Writing Without Wrongs

I sat down to write this post, only to spend 30 minutes beginning it and deleting it, feeling the need to clean up what few words managed to spill out onto the page. I had writer’s block.

Writer’s block for me is troublesome for two reasons. First of all, I tend to be very hard on myself, berating my brain for not being more cooperative. I feel like every time I sit down I should be able to rattle off something, anything. After all my head can’t be completely blank.

In fact, I know my head isn’t blank. It is a cacophony of anxious voices, convincing me I should be afraid of everything and anything going wrong. And beneath those anxious voices are the dulcet tones of depression wondering if any of it matters. Writing helps me sort those voices out, putting them to paper where the light of day can shine on them, revealing their lies. This brings my to my second reason for hating writer’s block, which is that it leaves those voices trapped in my head.

I have a shirt that says, “writer’s block: when your imaginary friend stops talking to you.” In my mind that is true.

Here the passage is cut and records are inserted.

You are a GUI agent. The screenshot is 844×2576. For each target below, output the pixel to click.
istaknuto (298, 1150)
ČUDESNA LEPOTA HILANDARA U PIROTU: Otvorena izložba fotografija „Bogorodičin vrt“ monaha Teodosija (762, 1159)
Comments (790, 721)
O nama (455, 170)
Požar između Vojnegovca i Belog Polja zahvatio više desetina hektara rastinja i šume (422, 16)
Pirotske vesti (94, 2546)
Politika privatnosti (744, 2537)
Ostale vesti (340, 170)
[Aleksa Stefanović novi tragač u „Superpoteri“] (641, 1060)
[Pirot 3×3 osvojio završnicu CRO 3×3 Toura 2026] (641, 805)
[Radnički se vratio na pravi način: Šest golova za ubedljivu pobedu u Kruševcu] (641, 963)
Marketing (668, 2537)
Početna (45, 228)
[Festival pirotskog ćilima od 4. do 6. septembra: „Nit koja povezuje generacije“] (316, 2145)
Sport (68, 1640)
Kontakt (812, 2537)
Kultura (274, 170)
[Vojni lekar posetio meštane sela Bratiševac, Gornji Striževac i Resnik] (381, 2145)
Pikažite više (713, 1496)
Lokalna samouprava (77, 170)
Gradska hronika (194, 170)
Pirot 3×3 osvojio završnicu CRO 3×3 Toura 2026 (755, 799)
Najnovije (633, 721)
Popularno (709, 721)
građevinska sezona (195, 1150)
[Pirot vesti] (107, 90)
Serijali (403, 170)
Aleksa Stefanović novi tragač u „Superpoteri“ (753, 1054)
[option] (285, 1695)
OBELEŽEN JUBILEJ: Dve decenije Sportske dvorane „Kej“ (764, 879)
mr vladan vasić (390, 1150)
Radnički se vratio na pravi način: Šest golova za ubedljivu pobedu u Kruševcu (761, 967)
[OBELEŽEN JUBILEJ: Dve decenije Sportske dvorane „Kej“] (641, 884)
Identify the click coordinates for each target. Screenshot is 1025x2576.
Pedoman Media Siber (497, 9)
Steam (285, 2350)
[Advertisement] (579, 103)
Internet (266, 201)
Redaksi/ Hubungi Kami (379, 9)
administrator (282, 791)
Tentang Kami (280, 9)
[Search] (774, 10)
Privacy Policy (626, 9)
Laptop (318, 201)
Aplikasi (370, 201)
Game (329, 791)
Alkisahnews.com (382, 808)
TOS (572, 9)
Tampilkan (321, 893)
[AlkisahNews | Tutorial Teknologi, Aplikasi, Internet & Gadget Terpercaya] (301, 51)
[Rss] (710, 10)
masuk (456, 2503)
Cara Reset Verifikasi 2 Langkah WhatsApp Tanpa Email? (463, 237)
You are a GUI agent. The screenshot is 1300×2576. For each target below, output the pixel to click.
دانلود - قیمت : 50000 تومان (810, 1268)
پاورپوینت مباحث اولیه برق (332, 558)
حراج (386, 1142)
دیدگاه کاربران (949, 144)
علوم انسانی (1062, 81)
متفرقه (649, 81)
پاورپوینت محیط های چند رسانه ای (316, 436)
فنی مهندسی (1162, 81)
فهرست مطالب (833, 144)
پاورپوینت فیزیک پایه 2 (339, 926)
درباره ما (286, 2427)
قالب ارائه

Because none of us are defined by our mental illness, but for me writing is a way for me to communicate with my mental illness, as if it were in fact an imaginary friend (you know that friend that keeps screwing everything up, but that you keep around for some odd reason). And communicating with it through writing lessens the power it has over me. So finally, I started writing. I wrote this. Because whether I am writing my way through depression or through writer’s block I’ve never regretted putting pen to paper, even when it turned out really bad.

Writing without wrongs for me means writing honestly, whatever comes out, whether it is good or bad. It is accepting myself as I am in that moment, which is such a  powerful way to short circuit mental illness. Hopefully any of you who are also struggling with mental illnesses find a way to accept yourself exactly as you are because I promise you, you are enough. If you haven’t found something that works, let me suggest writing. It might not work for you, because what works for one person doesn’t work for everyone, but personally it does wonders for me.

 

P.S – My auto-correct kept trying to change “writer’s block” to “writer’s depression” which is totally a thing too, and will likely be making an appearance on this blog before too long.

5 thoughts on “Writing Without Wrongs

  1. Reading this made me feel like I was basically listening to myself. I loved that quote that said “writers block is when your imaginary friend stops talking to you” such a spot on analogy! I loved your thoughts, sometimes it’s when we think we have nothing to say that we actually end up spitting out the most profound things.

    Nikki O.
    HerDaringThoughts

    Liked by 1 person

  2. Writing without wrongs, what a great concept. I’m starting to pick up freelance writing on top of my block, and the thought of writer’s block terrifies me. I’ll use this concept when I’m struggling instead of beating myself up. Thank you!